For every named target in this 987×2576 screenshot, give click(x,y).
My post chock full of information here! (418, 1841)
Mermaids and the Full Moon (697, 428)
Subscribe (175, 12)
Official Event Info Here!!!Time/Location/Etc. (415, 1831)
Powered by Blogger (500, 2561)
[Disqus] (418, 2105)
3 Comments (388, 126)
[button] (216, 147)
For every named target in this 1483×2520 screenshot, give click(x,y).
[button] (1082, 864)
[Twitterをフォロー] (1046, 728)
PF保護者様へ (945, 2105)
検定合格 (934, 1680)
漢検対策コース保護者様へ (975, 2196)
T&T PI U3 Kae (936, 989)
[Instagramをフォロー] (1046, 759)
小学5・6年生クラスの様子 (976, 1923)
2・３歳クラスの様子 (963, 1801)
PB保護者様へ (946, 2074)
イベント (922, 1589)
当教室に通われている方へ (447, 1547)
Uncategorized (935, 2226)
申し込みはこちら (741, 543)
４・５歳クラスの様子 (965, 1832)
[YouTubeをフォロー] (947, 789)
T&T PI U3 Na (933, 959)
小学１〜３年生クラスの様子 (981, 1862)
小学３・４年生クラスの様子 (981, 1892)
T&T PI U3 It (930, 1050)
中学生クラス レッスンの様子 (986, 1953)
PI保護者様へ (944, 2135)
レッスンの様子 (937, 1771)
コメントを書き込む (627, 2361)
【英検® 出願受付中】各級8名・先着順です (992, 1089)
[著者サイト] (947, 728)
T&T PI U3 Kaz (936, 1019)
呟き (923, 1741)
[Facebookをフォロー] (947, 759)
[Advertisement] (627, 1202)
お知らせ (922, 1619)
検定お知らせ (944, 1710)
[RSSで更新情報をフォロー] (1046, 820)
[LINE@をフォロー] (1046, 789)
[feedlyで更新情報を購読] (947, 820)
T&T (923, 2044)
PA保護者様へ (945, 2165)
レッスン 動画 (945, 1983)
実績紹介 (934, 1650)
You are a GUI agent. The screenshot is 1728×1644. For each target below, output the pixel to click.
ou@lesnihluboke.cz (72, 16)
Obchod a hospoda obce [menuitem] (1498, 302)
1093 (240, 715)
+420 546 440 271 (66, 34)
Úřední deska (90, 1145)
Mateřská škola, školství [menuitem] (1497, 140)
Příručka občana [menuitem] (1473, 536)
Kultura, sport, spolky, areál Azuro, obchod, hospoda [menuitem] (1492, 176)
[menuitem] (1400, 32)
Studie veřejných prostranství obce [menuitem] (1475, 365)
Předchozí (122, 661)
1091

# Required work:
Exactly as written, reproduce the lines of the data above from the first line through the line where "検定お知らせ (944, 1710)" appears.

# Answer to this exercise:
For every named target in this 987×2576 screenshot, give click(x,y).
My post chock full of information here! (418, 1841)
Mermaids and the Full Moon (697, 428)
Subscribe (175, 12)
Official Event Info Here!!!Time/Location/Etc. (415, 1831)
Powered by Blogger (500, 2561)
[Disqus] (418, 2105)
3 Comments (388, 126)
[button] (216, 147)
For every named target in this 1483×2520 screenshot, give click(x,y).
[button] (1082, 864)
[Twitterをフォロー] (1046, 728)
PF保護者様へ (945, 2105)
検定合格 (934, 1680)
漢検対策コース保護者様へ (975, 2196)
T&T PI U3 Kae (936, 989)
[Instagramをフォロー] (1046, 759)
小学5・6年生クラスの様子 (976, 1923)
2・３歳クラスの様子 (963, 1801)
PB保護者様へ (946, 2074)
イベント (922, 1589)
当教室に通われている方へ (447, 1547)
Uncategorized (935, 2226)
申し込みはこちら (741, 543)
４・５歳クラスの様子 (965, 1832)
[YouTubeをフォロー] (947, 789)
T&T PI U3 Na (933, 959)
小学１〜３年生クラスの様子 (981, 1862)
小学３・４年生クラスの様子 (981, 1892)
T&T PI U3 It (930, 1050)
中学生クラス レッスンの様子 (986, 1953)
PI保護者様へ (944, 2135)
レッスンの様子 (937, 1771)
コメントを書き込む (627, 2361)
【英検® 出願受付中】各級8名・先着順です (992, 1089)
[著者サイト] (947, 728)
T&T PI U3 Kaz (936, 1019)
呟き (923, 1741)
[Facebookをフォロー] (947, 759)
[Advertisement] (627, 1202)
お知らせ (922, 1619)
検定お知らせ (944, 1710)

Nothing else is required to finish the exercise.